The number of times 2004 Ryan Dempster asks 2008 Ryan Dempster to pull his finger cannot be determined, as the two meet and spend the rest of eternity trying to one up each other. Their bones are discovered in 2185. Nearby is a discarded microphone, a xylophone tie, and a copy of the Big Book of Canadian Humor. The pages are all blank.
Question Six: How many characters from the cast of the classic NBC sitcom “Cheers” could fit in Big Z’s H2? Who, if anyone would be left out?

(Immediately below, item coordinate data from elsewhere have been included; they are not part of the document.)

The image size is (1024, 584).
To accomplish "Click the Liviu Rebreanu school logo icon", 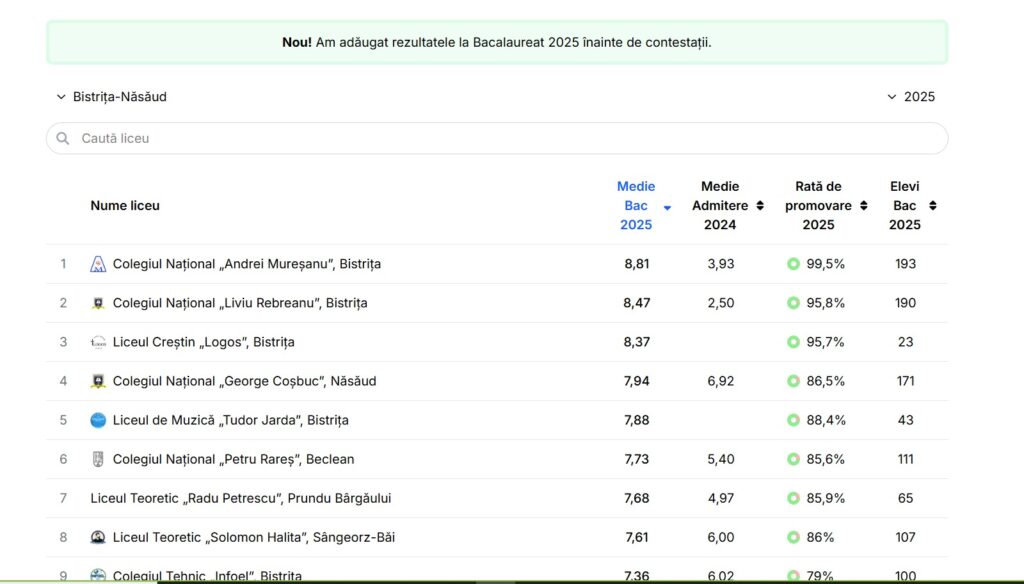I will [x=98, y=303].
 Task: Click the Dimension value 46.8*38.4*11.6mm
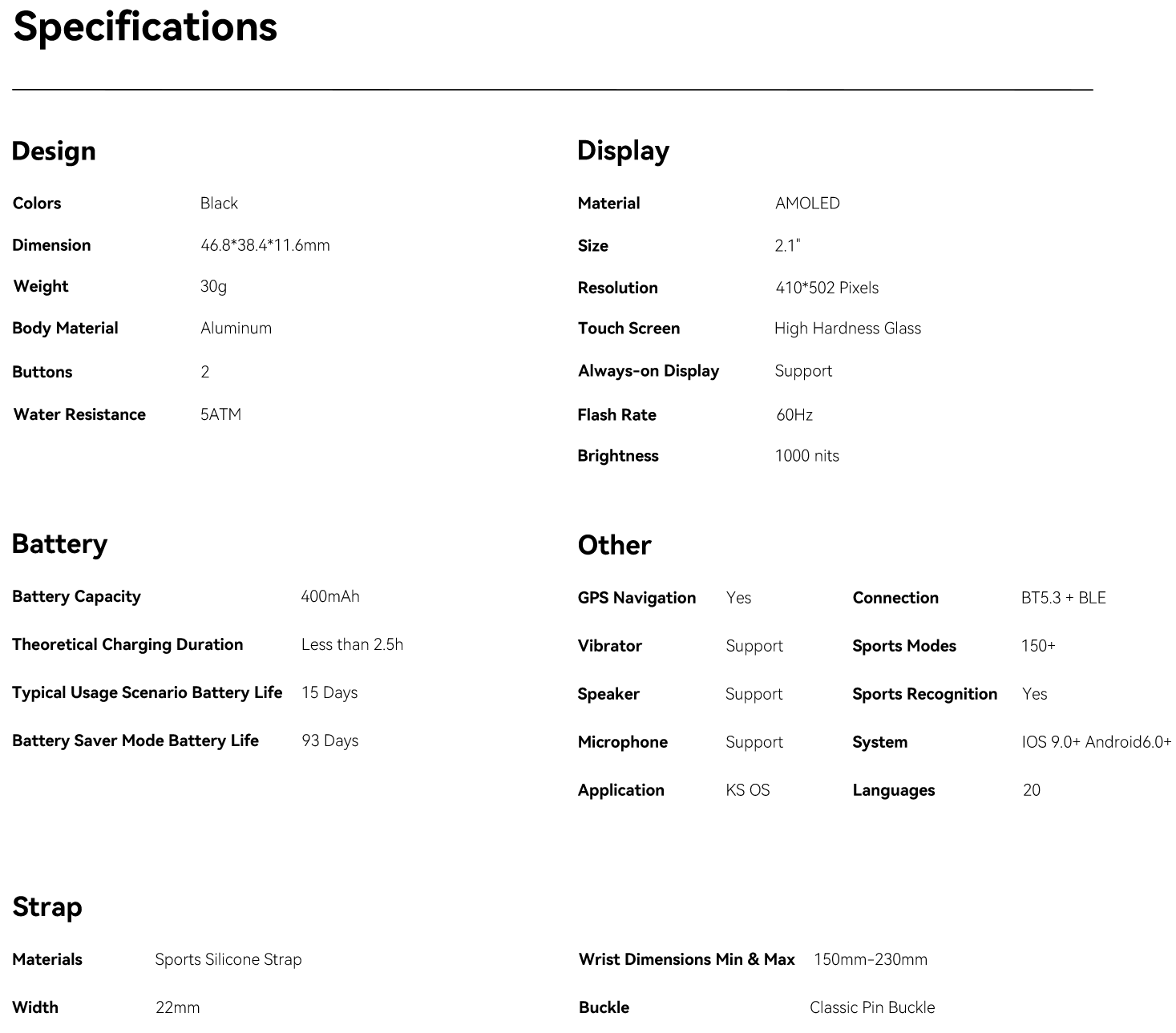(x=265, y=245)
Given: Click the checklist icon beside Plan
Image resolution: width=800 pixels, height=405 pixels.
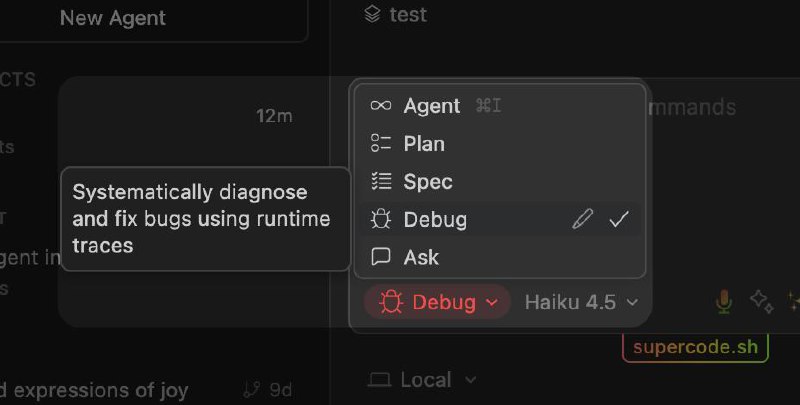Looking at the screenshot, I should coord(380,144).
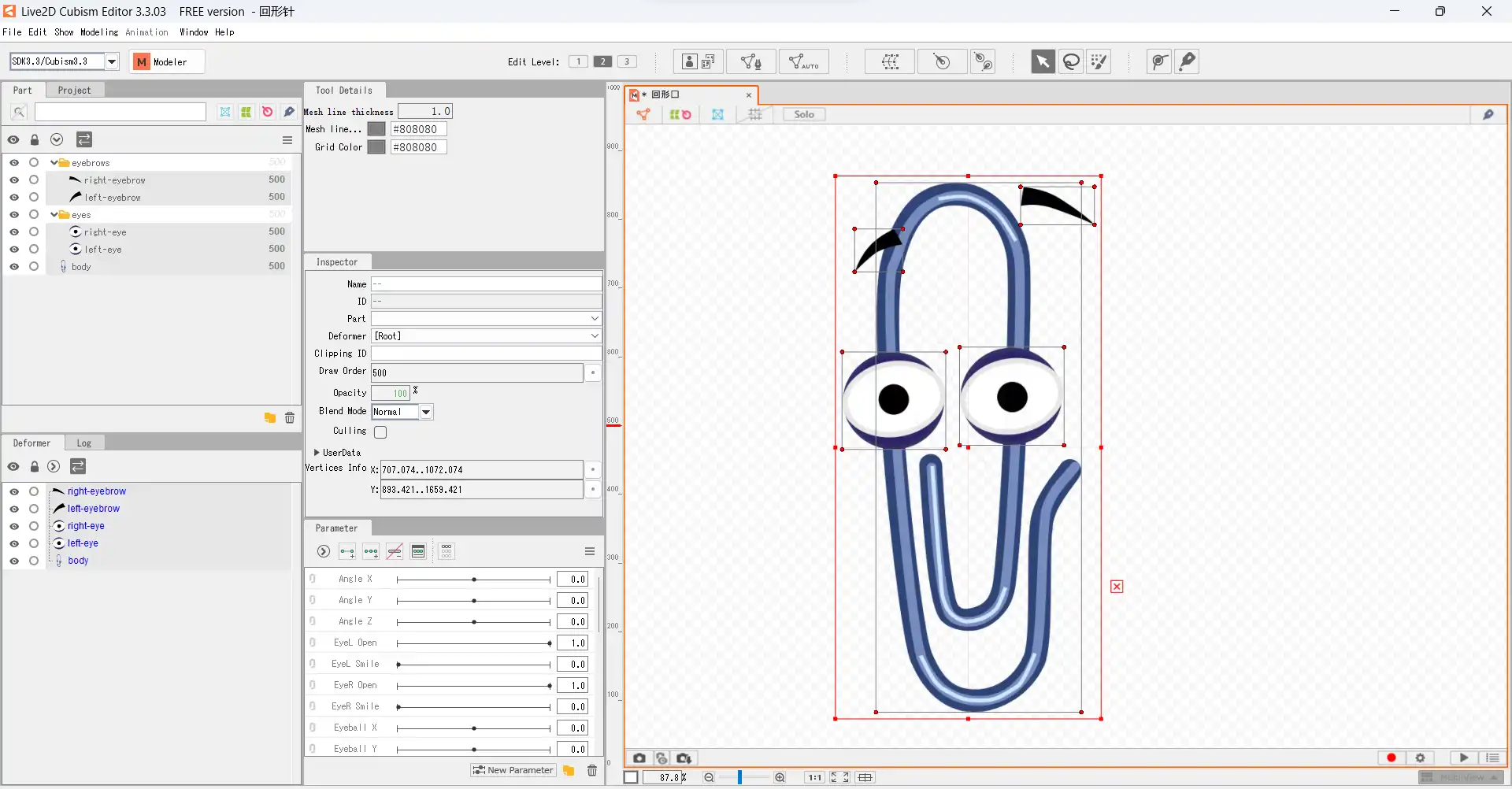Image resolution: width=1512 pixels, height=789 pixels.
Task: Create a warp deformer from toolbar
Action: [891, 61]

Gitles: Everyone but Cliff would get in as Carlos would kill him for something trivial. Unfortunately, Z would also be left out because Carla would shove Z out the door because she hates anything non-Red Sox. Norm would ask Carlos if he knew where to find the ex-Cub Pitcher who tended bar and did such a great job cleaning out the beer taps while Sam was looking for Marla Collins. Diane, with a look on her face similar to when Nick Tortelli was in the room, would be holding the very tip of the corner of a business card she received from some guy in the bleachers. Rebecca is looking for Sam Zell and while Woody was at Graceland Cemetery paying his respects to Ernie Pantuzo.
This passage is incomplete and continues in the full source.